Also, on the inside of retaining part 157, a protruding part 53 is received by second inner aperture 159a2, which is smaller than first inner aperture 159a1. Thus when the protruding terminal 53 moves from the first inner aperture 159a1 into second inner aperture 159a2, the side walls thereof contact left and right raised parts 157c and press the raised parts 157c apart, and therefore receive return force. The return force is then transmitted to the hands and fingers of the operator as a click sensation. In other words, the side surface parts of a protruding terminal 53 create a click sensation by pressing raised parts 157c apart. Note also that a protruding terminal 53 has an end with a diameter greater than its other parts, and in the event that the diameter of second inner aperture 159a2 is smaller than the diameter of the end part of protruding terminal 53, once joining is completed it will be impossible to extract protruding terminal 53 from second inner aperture 159a. By this means displacement of male connector 1 in the counter-joining direction (the reverse direction of arrow B) with respect to female connector 101 is prevented.

Note also that this first preferred embodiment is described in terms of an example whereby a total of four retaining parts 157 are placed in the longitudinal direction of female connector 101 at both ends and in the center, however, the number and placement of retaining parts 157 may be varied as appropriate, and if necessary retaining part 157 may also be omitted. Also, the operations of releasing the joining of male connector 1 and female connector 101 are no more than the opposite of the operations for the purpose of joining male connector 1 and female connector 101, and therefore are omitted from the description.

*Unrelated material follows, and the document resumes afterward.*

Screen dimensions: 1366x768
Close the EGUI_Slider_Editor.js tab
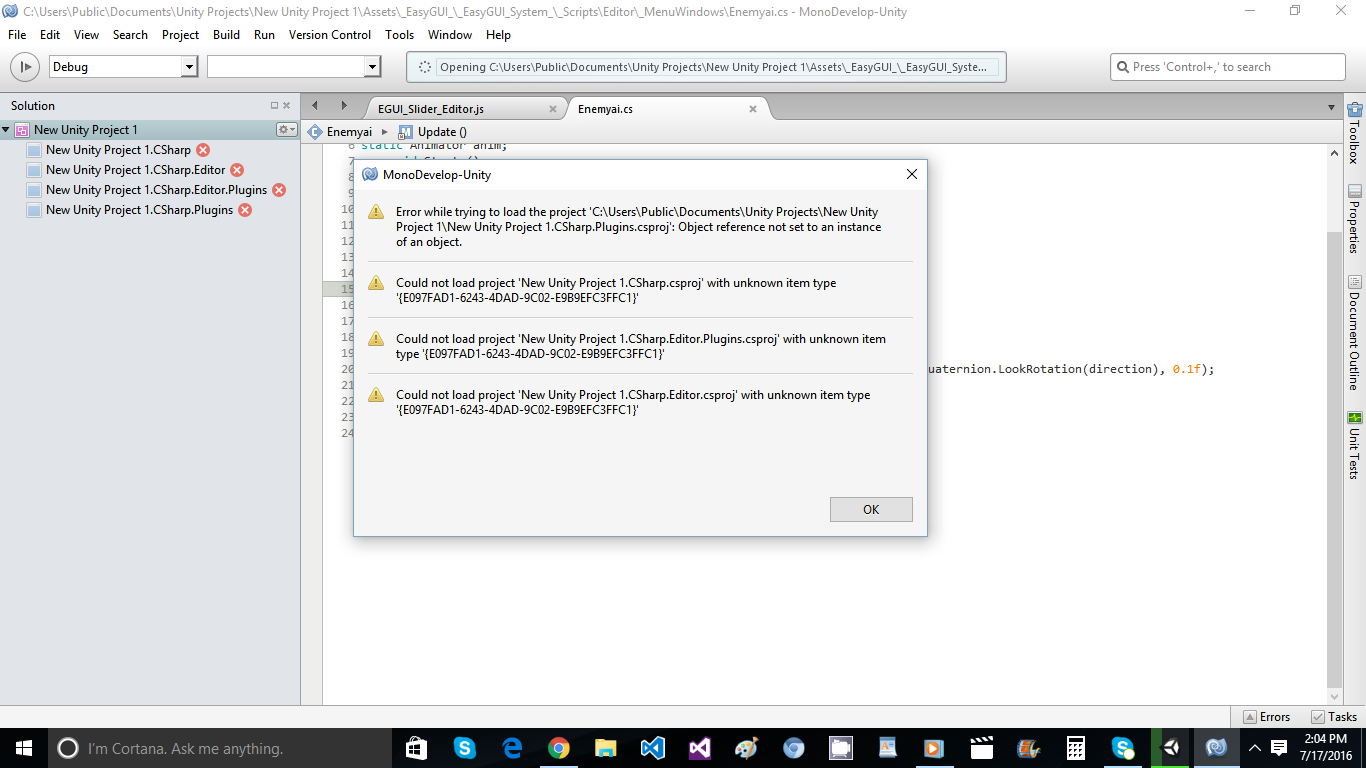click(554, 109)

Thus a board-to-board connector according to this first preferred embodiment comprises a male connector mounted on the surface of a first board 91, and a female connector mounted on the surface of a second board 191 and mating with male connector 1, and male connector 1 contains flat shaped main body part 11, conductive patterns 51 placed on the mating surface of main body part 11, and protruding terminals 31 protruding from the surface of conductive patterns 51, and female connector 101 is a flat material formed from flat sheet metal and contains receiving terminals 153 flexibly retaining protruding terminals 53, positioning of protruding terminal 53 and receiving terminal 153 is performed by the fact that protruding terminals 53 are retained by receiving terminals 153.

By this means it is possible to reduce the height dimension of male connector 1 and female connector 101, and also possible to maintain assured and stable positioning and contact of protruding terminals 53 and receiving terminals 153. Also, because an appropriate click sensation is created, it is possible to easily detect the completion of joining of male connector 1 and female connector 101. Furthermore, improved reliability is enabled along with ease of manufacturing, simple and low-cost structure, and compact size. Male connector 1 and female connector 101 are joined by mutually aligning and then sliding their respective mating surfaces together. By this means, first board 91 and second board 191 can be connected easily and with assurance.

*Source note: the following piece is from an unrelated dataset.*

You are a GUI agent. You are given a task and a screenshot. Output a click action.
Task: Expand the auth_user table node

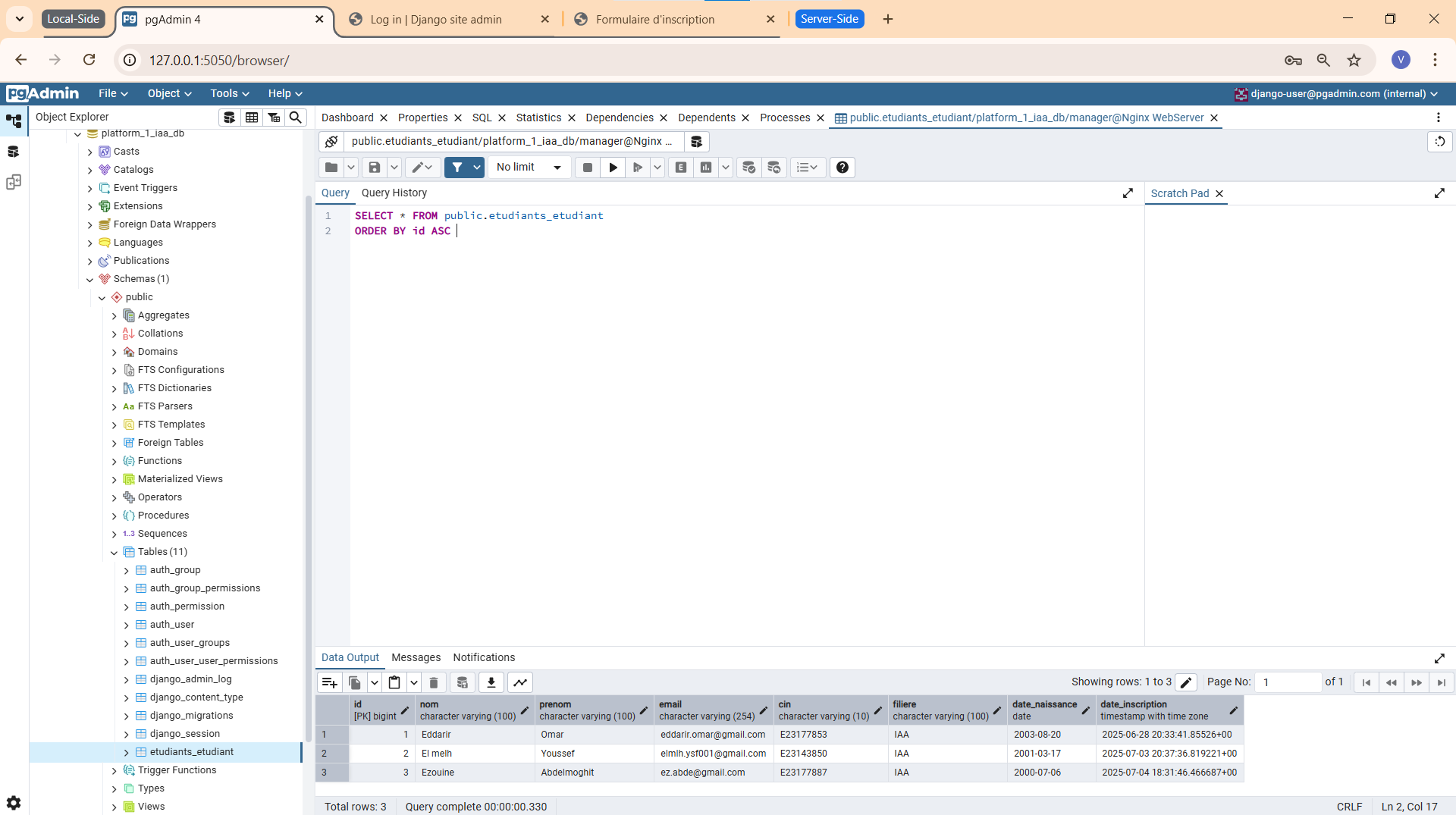click(127, 625)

Also, receiving terminals 153 contain main arm part 153a, supplementary arm part 153b, and protruding part 153c, formed by patterning of female conductive bodies 151 comprised of flat metal, the arm part 153a and supplementary arm part 153b contain base parts 153a1 and 153b1 connected to peripheral parts of receiving terminal 153 on female conductive bodies 151, as well as flexibly displacing contact parts 153a3 and 153b3, and beam parts 153a3 and 153b3 communicating with contact parts 153a3 and 153b3 and base parts 153a1 and 153b1, and the space between contact parts 153a3 and 153b3 of main arm part 153a and supplementary arm 153b, and protruding part 153c is smaller than the cross section of protruding terminal 53, and when receiving terminal 153 is joined with protruding terminal 53, contact parts 153a3 and 153b3 of main arm part 153a and supplementary arm 153b, and protruding part 153c are flexibly held by the side surface parts of protruding terminal 53. By this means, the state of contact between protruding terminal 53 and receiving terminal 153 is maintained with assurance, and the state of conduction between protruding terminals 53 and receiving terminals 153 is made stable. Also, positioning of protruding terminals 53 with respect to receiving terminals 153 in both the front-to-back and side-to-side directions of female connector 101 is made with assurance, and a click sensation is produced.

In addition, main inner apertures 154a formed on the inside of main arm parts 153a are larger than the cross section of protruding terminals 53, and after protruding terminals 53 penetrate into main inner apertures 154a, they move between and are held by contact parts 153a3 and 153b3 of main arm parts 153a and supplementary arm parts 153b and protruding parts 153c. By this means, it is possible for protruding terminals 53 to easily penetrate into main inner apertures 154a, and it is possible to easily perform the operation of joining male connector 1 and female connector 101.

Further, female connector 1 further contains retaining parts 157, which capture the click sensation generated when protruding terminal 53 is retained by receiving terminal 153, and each retaining part 157 contains a mutually facing pair of first arm part 157b and second arm part 157d formed from flat metal, as well as raised part 157c, which contacts the ends of first arm part 157b and second arm part 157d, and produces a click sensation when protruding terminal 53 penetrates between first arm parts 157b, and moves through and past between raised parts 157c and between second arm parts 157d. By this means, the click sensation is captured, and therefore the operator is able to know with certainty that protruding terminals 53 and receiving terminals 153 are in contact.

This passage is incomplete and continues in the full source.